● **Given problem**: Return, word for word, the part of the passage on the condition-number optimization metric that begins at the words "It should be" and stops after the words "for different systems.".

● **Quoted text**:
┄┄┄┄┄┄┄┄┄┄┄┄┄┄┄┄┄┄┄┄

2.2. Optimization metric based on condition number

In practice, the polarization measurements invariably have disturbances and noises associated with the detected intensities I and the instrument matrix D [97]. Meanwhile, the polarization system can be operated under different configurations, which have different immunity to the errors. In the design of a polarization system, we should optimize the configurations to make the system have the strongest immunity. Since it is a common practice to use the CN to assess the singularity of the instrument matrix, we propose a CN based metric to optimize the polarization systems in this paper, as given by

$${\mathbf{b}_\textrm{o}} = \arg \mathop {\textrm{min}}\limits_{{b} \subset {\Lambda }} \{{{\kappa_p}[{\mathbf{D}(\mathbf{b} )} ]} \},$$
where, b is a set of systematic parameters including the azimuths and retardance of the polarized elements, which determines the systematic configurations, Λ is the domain for these parameters, and bo stands for the output optimized results for systematic parameters. It can be seen that the optimization process aims to minimize the CN to search for a set of systematic configurations to improve the immunity of the system to the errors.

It should be noted that for a simple polarization system, such as a single-wavelength polarimeter or ellipsometer, we can obtain an ideal configuration by using the proposed optimization metric given by Eq. (9). However, in practice, for a complex polarization system, such as a spectroscopic polarimeter or ellipsometer, the system optimization is usually a compromise process. Anyway, the metric based on the CN given by Eq. (9) provides a basic direction and rule for the optimization of polarization systems. Based on this metric, we can derivate specific optimization methods for different systems.

┄┄┄┄┄┄┄┄┄┄┄┄┄┄┄┄┄┄┄┄

● **Given information**:
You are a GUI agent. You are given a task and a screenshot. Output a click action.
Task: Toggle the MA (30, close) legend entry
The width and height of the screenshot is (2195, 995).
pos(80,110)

┄┄┄┄┄┄┄┄┄┄┄┄┄┄┄┄┄┄┄┄

● **Result**:
It should be noted that for a simple polarization system, such as a single-wavelength polarimeter or ellipsometer, we can obtain an ideal configuration by using the proposed optimization metric given by Eq. (9). However, in practice, for a complex polarization system, such as a spectroscopic polarimeter or ellipsometer, the system optimization is usually a compromise process. Anyway, the metric based on the CN given by Eq. (9) provides a basic direction and rule for the optimization of polarization systems. Based on this metric, we can derivate specific optimization methods for different systems.